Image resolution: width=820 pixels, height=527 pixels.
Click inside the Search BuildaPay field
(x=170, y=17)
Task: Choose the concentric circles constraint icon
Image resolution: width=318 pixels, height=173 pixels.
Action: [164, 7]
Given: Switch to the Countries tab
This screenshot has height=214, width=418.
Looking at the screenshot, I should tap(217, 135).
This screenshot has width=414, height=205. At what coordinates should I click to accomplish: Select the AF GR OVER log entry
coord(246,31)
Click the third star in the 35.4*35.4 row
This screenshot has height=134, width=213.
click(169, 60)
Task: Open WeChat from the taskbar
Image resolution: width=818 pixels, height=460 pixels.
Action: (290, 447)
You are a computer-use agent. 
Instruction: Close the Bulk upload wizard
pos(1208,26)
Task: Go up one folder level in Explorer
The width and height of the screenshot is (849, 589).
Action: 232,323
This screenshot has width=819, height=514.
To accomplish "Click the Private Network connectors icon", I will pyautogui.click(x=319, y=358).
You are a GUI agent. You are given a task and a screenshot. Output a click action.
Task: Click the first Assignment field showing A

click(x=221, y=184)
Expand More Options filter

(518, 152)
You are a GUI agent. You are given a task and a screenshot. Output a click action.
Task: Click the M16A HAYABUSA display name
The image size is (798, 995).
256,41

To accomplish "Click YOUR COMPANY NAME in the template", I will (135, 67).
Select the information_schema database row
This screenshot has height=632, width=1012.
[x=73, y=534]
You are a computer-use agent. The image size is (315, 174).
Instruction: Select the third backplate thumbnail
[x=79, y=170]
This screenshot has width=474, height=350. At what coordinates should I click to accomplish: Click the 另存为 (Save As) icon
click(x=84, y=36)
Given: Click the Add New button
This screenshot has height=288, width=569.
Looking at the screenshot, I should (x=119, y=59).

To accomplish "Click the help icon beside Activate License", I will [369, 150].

## THE TASK
Filter the records above for lines with "computer".

## SOLUTION FOR THIS EXERCISE
You are a computer-use agent. 
You are a computer-use agent. The image size is (315, 174).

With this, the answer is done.